[INSTRUCTION 1]:
List every antitrust statute named in the Robinson-Patman Act article, along with the year the article gives for each.
[INSTRUCTION 2]:
Write out the Robinson-Patman Act article between "The Rise, Fall, and" and "and Economics Center.", inclusive, substituting "Jonathan" for each occurrence of "Jon".

[PAGE TEXT]:
________________

The Rise, Fall, and Surprising Rebirth of the Robinson-Patman Act
by Jon Nuechterlein
Editor's Note: Jon Nuechterlein is a Washington, D.C.-based attorney and author with broad experience in government and the private sector. He is currently a distinguished scholar at George Washington University’s Competition Law Center, a lecturer at the University of Virginia School of Law and an adjunct professor at Georgetown Law School, where he has taught seminars in antitrust and telecommunications law. We invited Jon to write this article after hearing him speak at the George Mason Law Review 29th Annual Antitrust Symposium hosted by Law and Economics Center.
The Robinson-Patman Act of 1936 is the black sheep in America’s family of antitrust laws. The Sherman Act of 1890 and the original Clayton Act of 1914 have long been read to promote efficient competition, not to protect small firms from the rigors of competition. But the RPA has always been different. Its convoluted text seems to require protecting the profit margins of small retailers even at the risk of raising consumer prices. Fifty years ago, the federal antitrust agencies soured on that project and gradually stopped enforcing the RPA.
Those days of considered neglect are now over. The RPA has regained a surprising degree of bipartisan support (see here, here, and here), and the FTC is actively litigating its first RPA case in decades. What explains the new enthusiasm for this Depression-era statute, and what are the consequences for consumers?

________________

[MATERIAL]:
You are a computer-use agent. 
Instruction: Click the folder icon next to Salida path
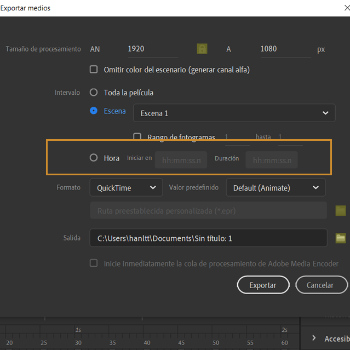[341, 238]
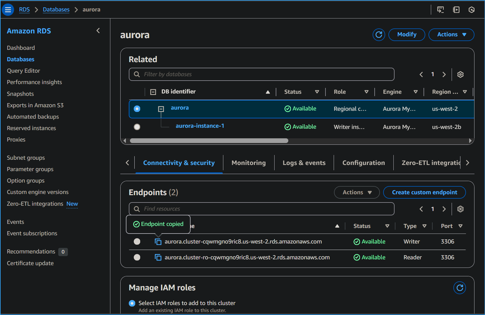Viewport: 485px width, 315px height.
Task: Select the writer endpoint row radio button
Action: (x=137, y=241)
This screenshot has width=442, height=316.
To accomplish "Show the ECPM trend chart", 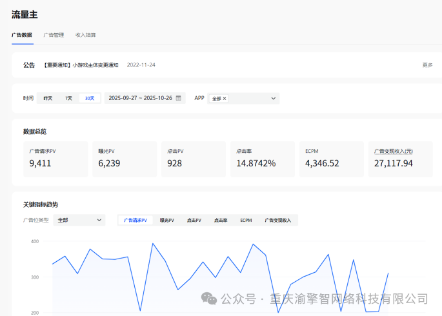I will coord(246,220).
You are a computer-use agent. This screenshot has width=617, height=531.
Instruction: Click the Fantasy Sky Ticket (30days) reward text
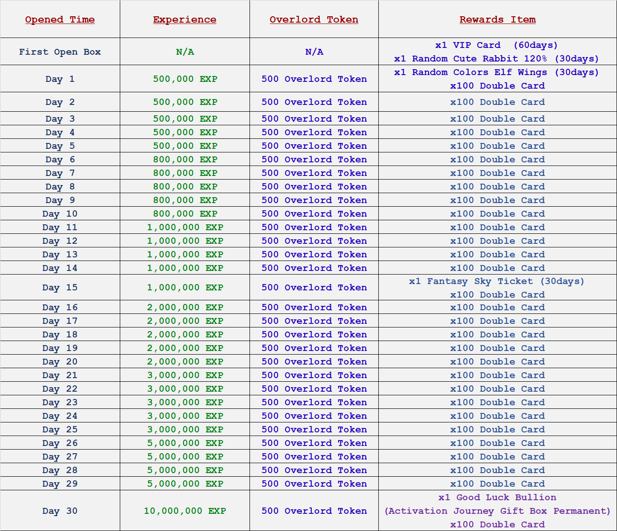(496, 281)
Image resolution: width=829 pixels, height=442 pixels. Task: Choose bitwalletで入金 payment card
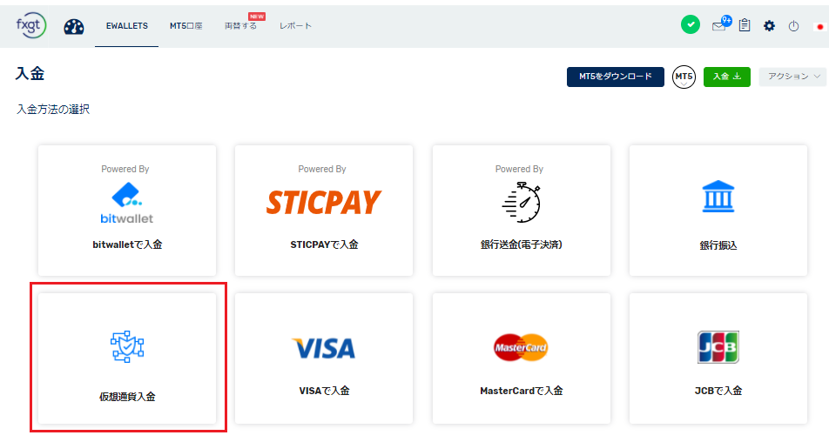click(x=127, y=211)
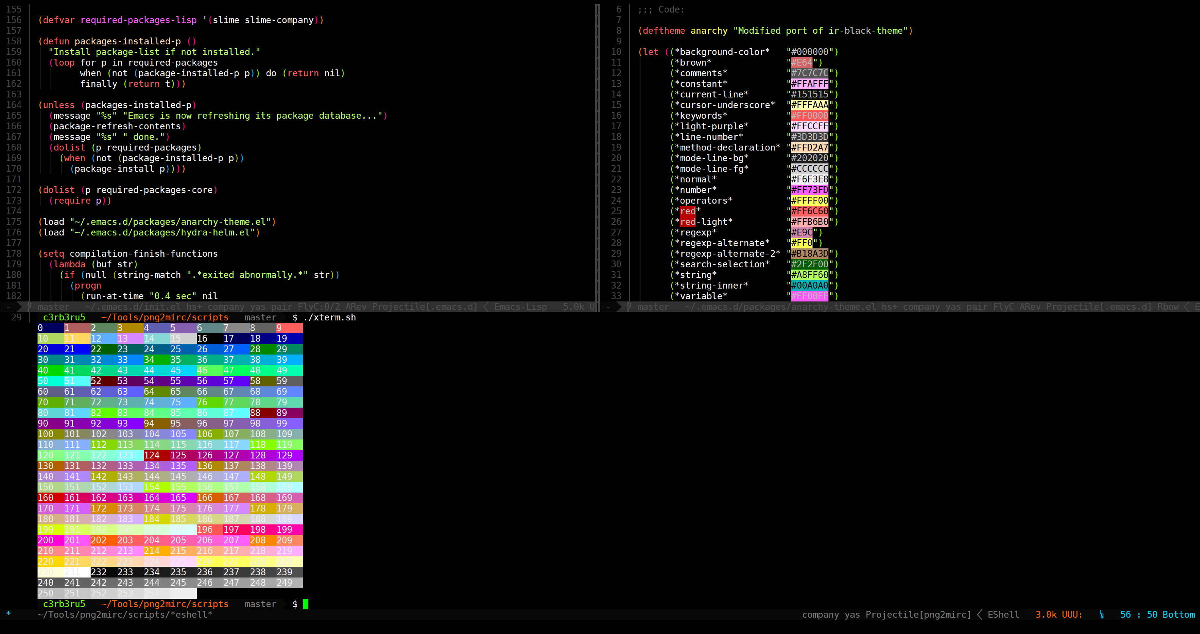Click the dash status indicator in init.el mode line
The height and width of the screenshot is (634, 1200).
click(x=8, y=307)
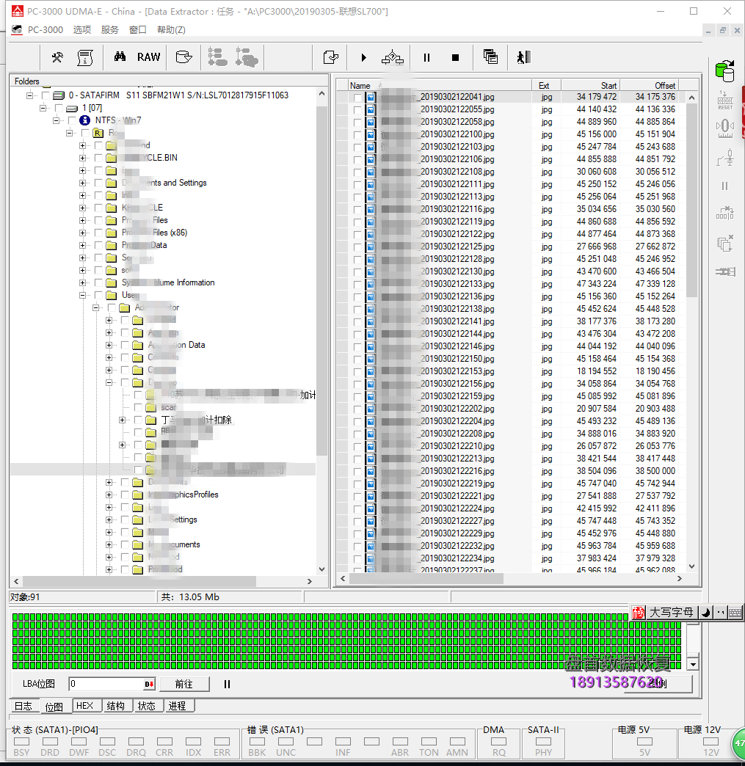Open the 服务 menu
745x766 pixels.
pyautogui.click(x=109, y=30)
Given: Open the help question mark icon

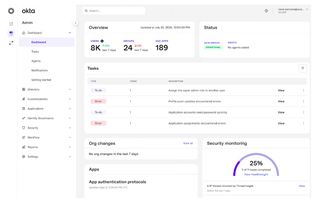Looking at the screenshot, I should tap(266, 11).
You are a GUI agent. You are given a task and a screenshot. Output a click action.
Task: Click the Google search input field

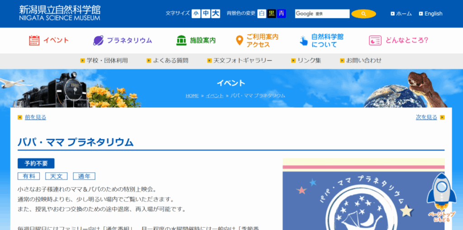(322, 14)
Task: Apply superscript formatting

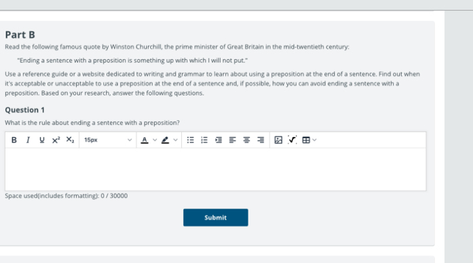Action: coord(56,140)
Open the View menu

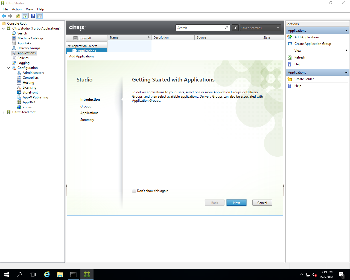click(29, 9)
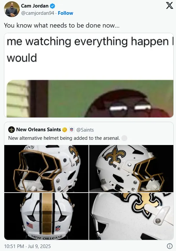Viewport: 176px width, 251px height.
Task: Open the 'me watching everything happen' meme image
Action: [x=89, y=75]
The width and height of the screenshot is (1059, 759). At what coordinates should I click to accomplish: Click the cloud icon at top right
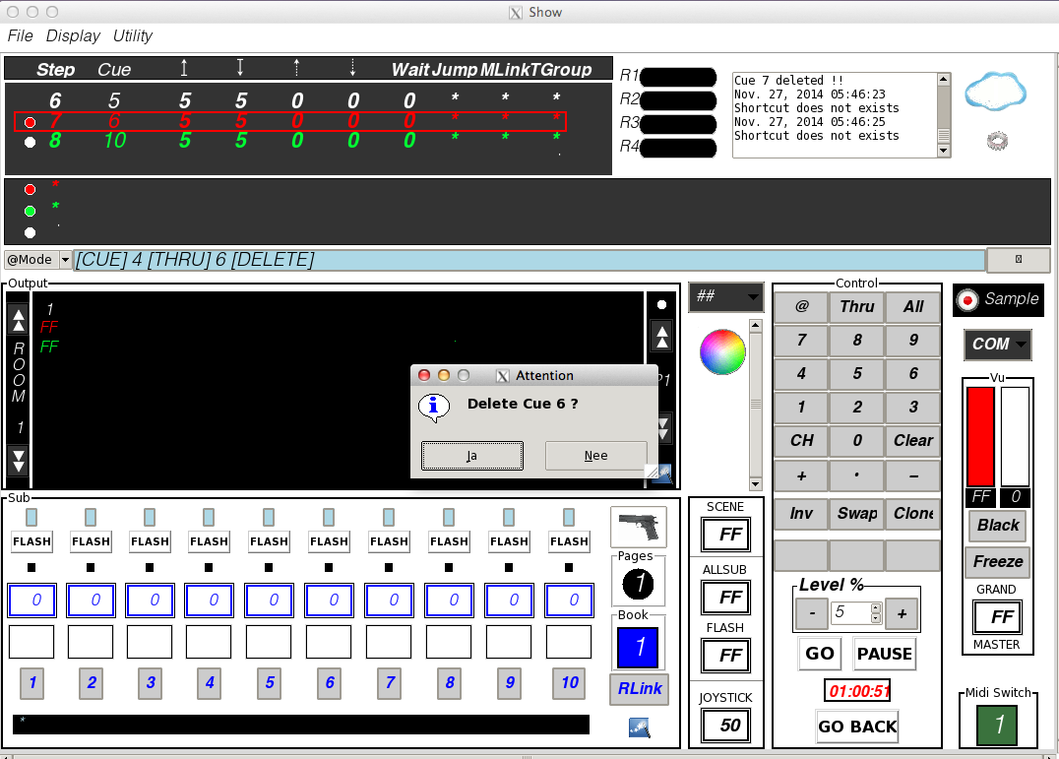[x=996, y=91]
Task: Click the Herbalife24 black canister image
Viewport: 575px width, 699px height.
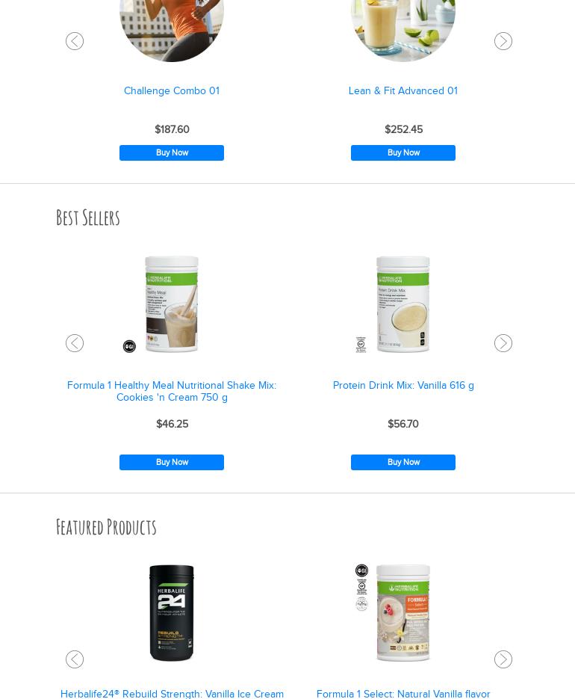Action: coord(172,613)
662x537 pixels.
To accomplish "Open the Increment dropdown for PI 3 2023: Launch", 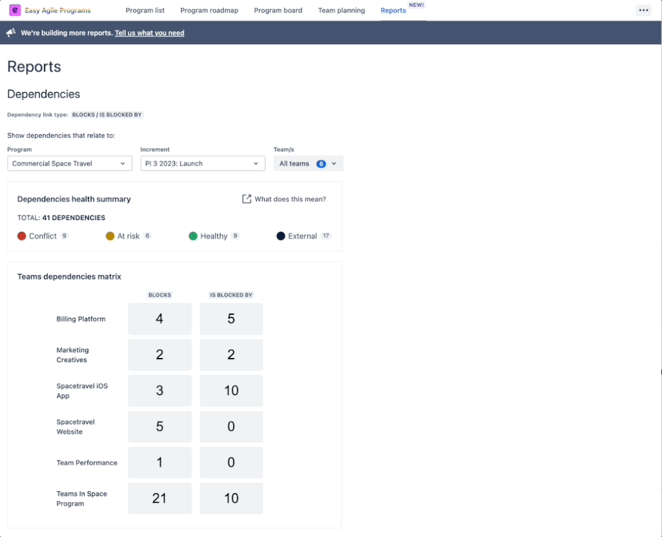I will click(x=202, y=163).
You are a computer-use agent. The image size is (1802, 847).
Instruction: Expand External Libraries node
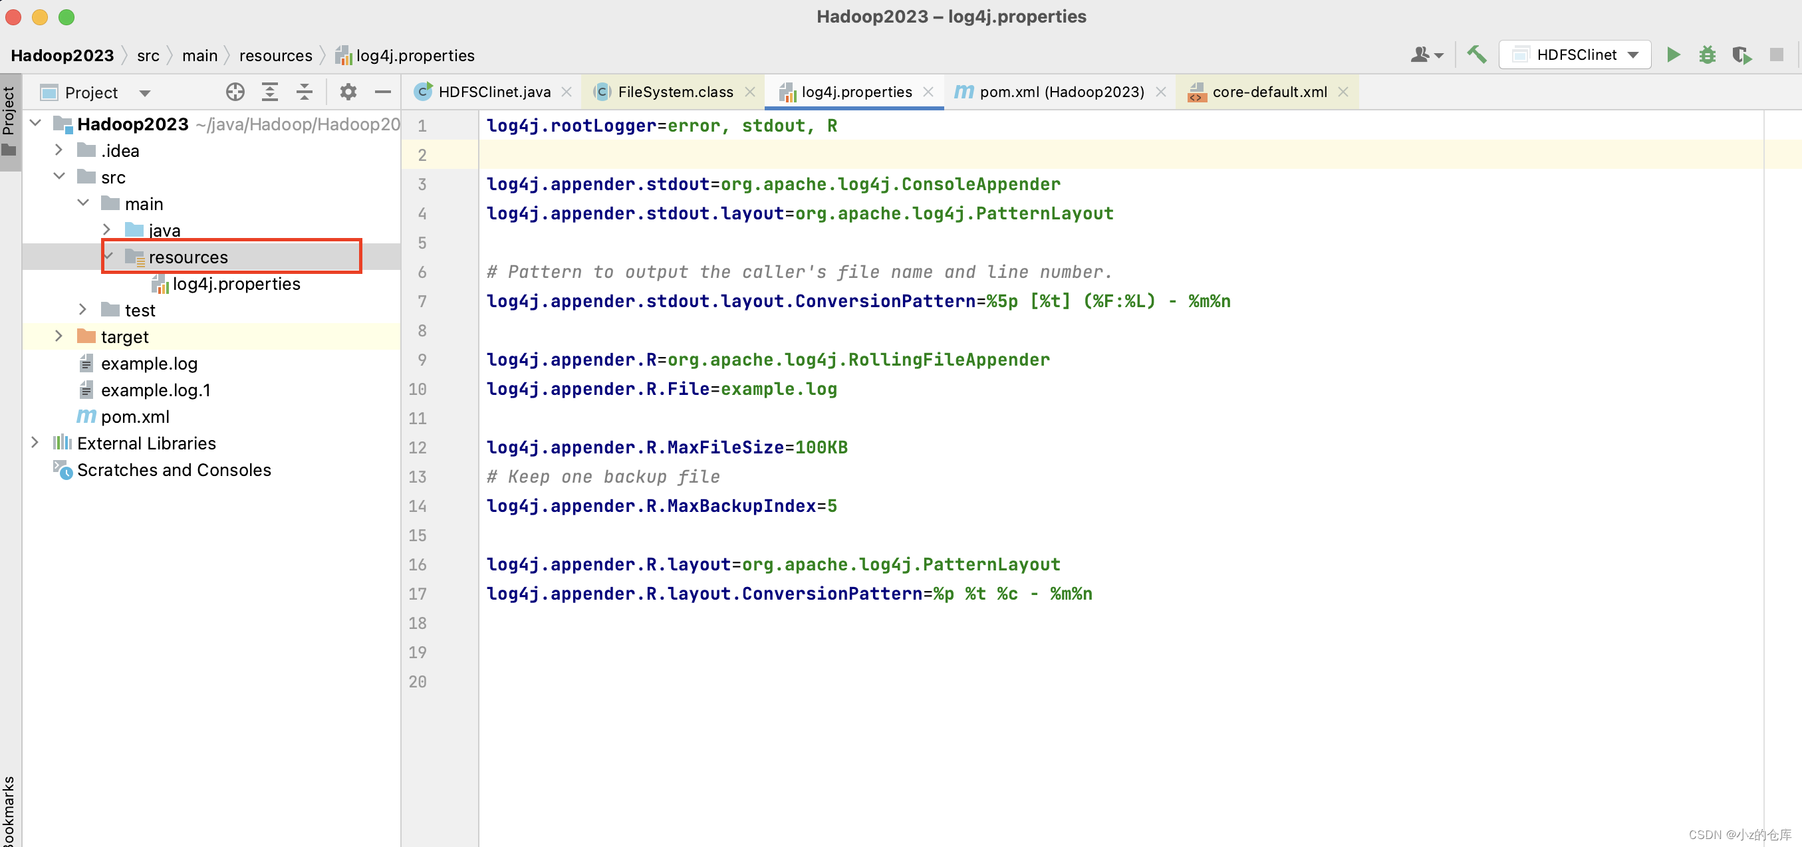tap(35, 443)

________________

[WRITTEN REPLY 1]:
Robinson-Patman Act, 1936
Sherman Act, 1890
Clayton Act, 1914

[WRITTEN REPLY 2]:
The Rise, Fall, and Surprising Rebirth of the Robinson-Patman Act
by Jonathan Nuechterlein
Editor's Note: Jonathan Nuechterlein is a Washington, D.C.-based attorney and author with broad experience in government and the private sector. He is currently a distinguished scholar at George Washington University’s Competition Law Center, a lecturer at the University of Virginia School of Law and an adjunct professor at Georgetown Law School, where he has taught seminars in antitrust and telecommunications law. We invited Jonathan to write this article after hearing him speak at the George Mason Law Review 29th Annual Antitrust Symposium hosted by Law and Economics Center.